# find the equation of a circle passing through (1, -6) and tangent to the lines x - 3y + 8=0 and y=3x

*print*Print*list*Cite

### 2 Answers

You need to remember that the radius of the circle is perpendicular to any tangent line to the circle.

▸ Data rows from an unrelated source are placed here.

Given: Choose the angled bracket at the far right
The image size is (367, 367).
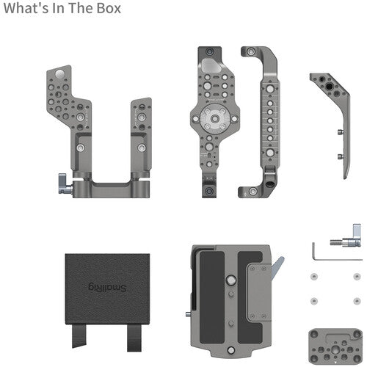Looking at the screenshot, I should pos(335,121).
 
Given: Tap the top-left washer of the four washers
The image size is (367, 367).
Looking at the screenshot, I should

Supposing that the coordinates of the center of circle are (h,k), then, you need to evaluate the distances from center to these tangent lines such that:

`r = |h - 3k + 8|/(sqrt(1 + 9))`

`r = |h - 3k + 8|/(sqrt(10))`

`r = |3h - k|/sqrt10`

You need to set the equations `|h - 3k + 8|/(sqrt(10))` and `|3h - k|/sqrt10` equal such that:

`|3h - k|/sqrt10 = |h - 3k + 8|/(sqrt(10))`

`|3h - k| = |h - 3k + 8|`

`3h - k = h - 3k + 8`

`2h + 2k = 8 =gt h + k = 4`

`-3h + k = h - 3k + 8`

`-4h + 4k = 8`

`h - k = -2`

You need to add the equations in h and k such that:

`2h = 2 =gt h = 1`

`k = 4-1 = 3`

You need to notice that the problem provides the information that the point `(1,-6) ` is located on the circle such that:

`(1 - 1)^2 + (-6 - 3)^2 = r^2`

`r^2 = 81 =gt r = 9`

**Hence, evaluating the equation of the circle under given conditions yields`(x - 1)^2 + (y - 3)^2 = 81` .**

**Sources:**

@sciencesolve sir, where did you get 2h=2 and k=4-1?